No meio de tanta escuridão eu não tardo a encontrar quem procuro, e é justamente aqui que está o maior problema de se encontrar um espírito tão fraco em um lugar como esse. Ele, Ruan Marco Salgueiro, como era conhecido em vida, está sendo atormentado pelos espíritos sem luz a sua volta. Desse jeito não há como ajudá-lo na passagem, tão pouco conseguir dele o que me foi pedido.

Regra número dois do negócio: Não se envolva nos assuntos dos espíritos, nunca acaba bem. Sorte dele que eu não sou muito bom em seguir regras.

- Ei, vocês ai? – É eu estou falando com os espíritos, eu disse que podia interagir com eles. A primeira reação dos demo-espíritos é sempre a mais interessante, sabe, quando não são eles que chamam por mim e sim eu por eles. Quase sempre é assim, eles me olham com raiva, mas travam. – Acho que o meu amigo ai não quer brincar com vocês, sugiro que o deixem em paz...
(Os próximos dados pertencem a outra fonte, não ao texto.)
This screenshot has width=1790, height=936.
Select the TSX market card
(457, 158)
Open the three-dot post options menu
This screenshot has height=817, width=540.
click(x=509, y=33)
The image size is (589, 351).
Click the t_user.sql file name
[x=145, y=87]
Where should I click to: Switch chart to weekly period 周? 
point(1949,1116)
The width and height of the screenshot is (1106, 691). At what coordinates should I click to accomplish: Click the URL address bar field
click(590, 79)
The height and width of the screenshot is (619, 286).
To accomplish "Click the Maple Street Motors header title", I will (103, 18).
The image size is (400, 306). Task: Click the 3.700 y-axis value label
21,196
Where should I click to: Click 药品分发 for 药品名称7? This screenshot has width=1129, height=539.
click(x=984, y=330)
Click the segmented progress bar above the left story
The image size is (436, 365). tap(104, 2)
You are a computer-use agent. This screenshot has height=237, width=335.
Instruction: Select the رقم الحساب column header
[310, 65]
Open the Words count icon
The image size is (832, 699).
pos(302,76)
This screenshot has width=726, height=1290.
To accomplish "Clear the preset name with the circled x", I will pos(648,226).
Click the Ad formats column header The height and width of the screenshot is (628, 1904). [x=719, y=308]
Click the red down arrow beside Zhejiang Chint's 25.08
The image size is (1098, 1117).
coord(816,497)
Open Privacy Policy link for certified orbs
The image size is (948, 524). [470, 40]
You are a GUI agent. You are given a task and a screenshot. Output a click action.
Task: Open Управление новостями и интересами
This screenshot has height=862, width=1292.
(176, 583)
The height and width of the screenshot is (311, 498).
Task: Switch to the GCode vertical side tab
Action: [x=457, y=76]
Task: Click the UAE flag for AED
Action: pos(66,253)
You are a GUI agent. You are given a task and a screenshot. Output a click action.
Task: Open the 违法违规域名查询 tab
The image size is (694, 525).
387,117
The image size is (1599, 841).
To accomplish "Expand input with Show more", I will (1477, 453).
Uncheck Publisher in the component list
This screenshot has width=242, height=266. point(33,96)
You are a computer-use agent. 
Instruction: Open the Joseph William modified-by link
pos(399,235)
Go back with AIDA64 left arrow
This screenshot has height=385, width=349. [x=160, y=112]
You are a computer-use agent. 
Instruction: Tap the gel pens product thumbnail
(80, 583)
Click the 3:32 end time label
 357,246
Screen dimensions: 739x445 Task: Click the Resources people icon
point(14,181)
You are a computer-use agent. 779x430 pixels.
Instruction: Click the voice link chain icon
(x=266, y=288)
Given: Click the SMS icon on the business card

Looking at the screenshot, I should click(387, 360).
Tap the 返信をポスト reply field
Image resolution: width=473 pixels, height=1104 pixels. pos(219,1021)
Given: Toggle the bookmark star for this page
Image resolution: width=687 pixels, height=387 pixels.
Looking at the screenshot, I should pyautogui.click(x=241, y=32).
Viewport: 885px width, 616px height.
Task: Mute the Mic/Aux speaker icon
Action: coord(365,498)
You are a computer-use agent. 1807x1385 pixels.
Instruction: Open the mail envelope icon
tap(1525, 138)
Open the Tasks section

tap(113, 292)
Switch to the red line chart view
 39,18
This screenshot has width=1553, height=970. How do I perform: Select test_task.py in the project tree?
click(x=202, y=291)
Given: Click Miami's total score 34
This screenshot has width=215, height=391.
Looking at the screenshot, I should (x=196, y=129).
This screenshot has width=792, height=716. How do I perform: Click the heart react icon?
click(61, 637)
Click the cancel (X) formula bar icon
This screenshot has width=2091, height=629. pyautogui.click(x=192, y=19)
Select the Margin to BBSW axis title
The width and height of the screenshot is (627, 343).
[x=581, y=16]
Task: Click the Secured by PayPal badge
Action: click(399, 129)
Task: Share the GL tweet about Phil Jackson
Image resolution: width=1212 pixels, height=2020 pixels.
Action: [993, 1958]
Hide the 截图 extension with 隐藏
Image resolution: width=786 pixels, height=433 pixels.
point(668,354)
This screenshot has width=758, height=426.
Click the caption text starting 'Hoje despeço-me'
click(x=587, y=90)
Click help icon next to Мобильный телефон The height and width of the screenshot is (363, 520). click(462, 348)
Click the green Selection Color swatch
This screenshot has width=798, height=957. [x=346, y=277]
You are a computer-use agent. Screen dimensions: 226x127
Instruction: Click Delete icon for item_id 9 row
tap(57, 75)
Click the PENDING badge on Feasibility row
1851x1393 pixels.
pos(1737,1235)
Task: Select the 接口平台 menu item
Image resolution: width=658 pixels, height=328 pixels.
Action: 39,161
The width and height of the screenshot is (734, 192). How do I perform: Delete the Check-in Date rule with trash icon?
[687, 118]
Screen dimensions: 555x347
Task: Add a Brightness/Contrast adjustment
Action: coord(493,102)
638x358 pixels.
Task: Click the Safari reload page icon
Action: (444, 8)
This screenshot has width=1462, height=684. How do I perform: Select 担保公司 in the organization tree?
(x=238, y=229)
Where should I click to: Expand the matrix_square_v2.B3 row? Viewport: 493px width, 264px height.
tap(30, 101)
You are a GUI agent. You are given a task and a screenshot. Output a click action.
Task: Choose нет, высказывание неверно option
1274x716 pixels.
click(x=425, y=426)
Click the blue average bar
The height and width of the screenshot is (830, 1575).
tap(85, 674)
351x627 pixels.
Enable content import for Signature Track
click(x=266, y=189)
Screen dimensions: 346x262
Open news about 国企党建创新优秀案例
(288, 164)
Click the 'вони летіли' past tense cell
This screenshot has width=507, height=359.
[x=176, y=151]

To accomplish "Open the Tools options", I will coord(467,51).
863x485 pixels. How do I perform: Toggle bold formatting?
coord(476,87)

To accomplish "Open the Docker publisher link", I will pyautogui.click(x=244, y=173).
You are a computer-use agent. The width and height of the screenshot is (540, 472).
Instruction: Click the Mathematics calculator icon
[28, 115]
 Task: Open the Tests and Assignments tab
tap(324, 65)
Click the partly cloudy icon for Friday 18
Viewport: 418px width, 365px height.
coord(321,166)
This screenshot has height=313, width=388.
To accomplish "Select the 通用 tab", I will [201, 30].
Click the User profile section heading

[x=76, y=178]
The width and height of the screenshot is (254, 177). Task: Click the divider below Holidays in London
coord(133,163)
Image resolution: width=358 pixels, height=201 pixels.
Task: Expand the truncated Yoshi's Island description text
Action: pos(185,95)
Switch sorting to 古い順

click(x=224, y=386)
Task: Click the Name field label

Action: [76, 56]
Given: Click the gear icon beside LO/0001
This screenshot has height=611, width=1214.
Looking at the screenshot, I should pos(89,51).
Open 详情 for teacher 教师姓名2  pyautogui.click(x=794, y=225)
- Ou o quê? – Um dos demo-espíritos me corta gritando. Odeio quando eles fazem isso, significa que não vai acabar bem. Regra número dois.

Abro o casaco e espalho sal a minha volta em um só movimento. Na maioria dos casos essas criaturas não podem fazer mais do que me encher a paciência, mas existem exceções e eu não gosto de ser pego de surpresa. Regra número três: Todo risco desnecessário é grande demais.

Felizmente, pra mim, os demo-espíritos desaparecem. Acho que a proteção que criei e o fato de poder interagir diretamente com eles sem ser chamado deixaram claro que não sou qualquer um.

- Ruan Marco Salgueiro, você foi enterrado como indigente e não recebeu o perdão para sua passagem. - Faço uma pausa e espero pela reação de Ruan. Ele simplesmente não tem nenhuma. – Em vida você ajudou no sequestro de duas pessoas. Em nome dos parentes das vítimas eu lhe ofereço absolvição de seu pecado e promessa de que eles pedirão em suas preces que seu espírito tenha luz para acender. – Ruan, vira a cabeça em minha direção. Ele agora parece mais interessado.

- O que você quer de mim? – É, a recíproca é verdadeira. Nós também sempre queremos alguma coisa em troca de outra, a regra número um também vale pra eles.

- Quero saber para onde seus cúmplices levariam os reféns.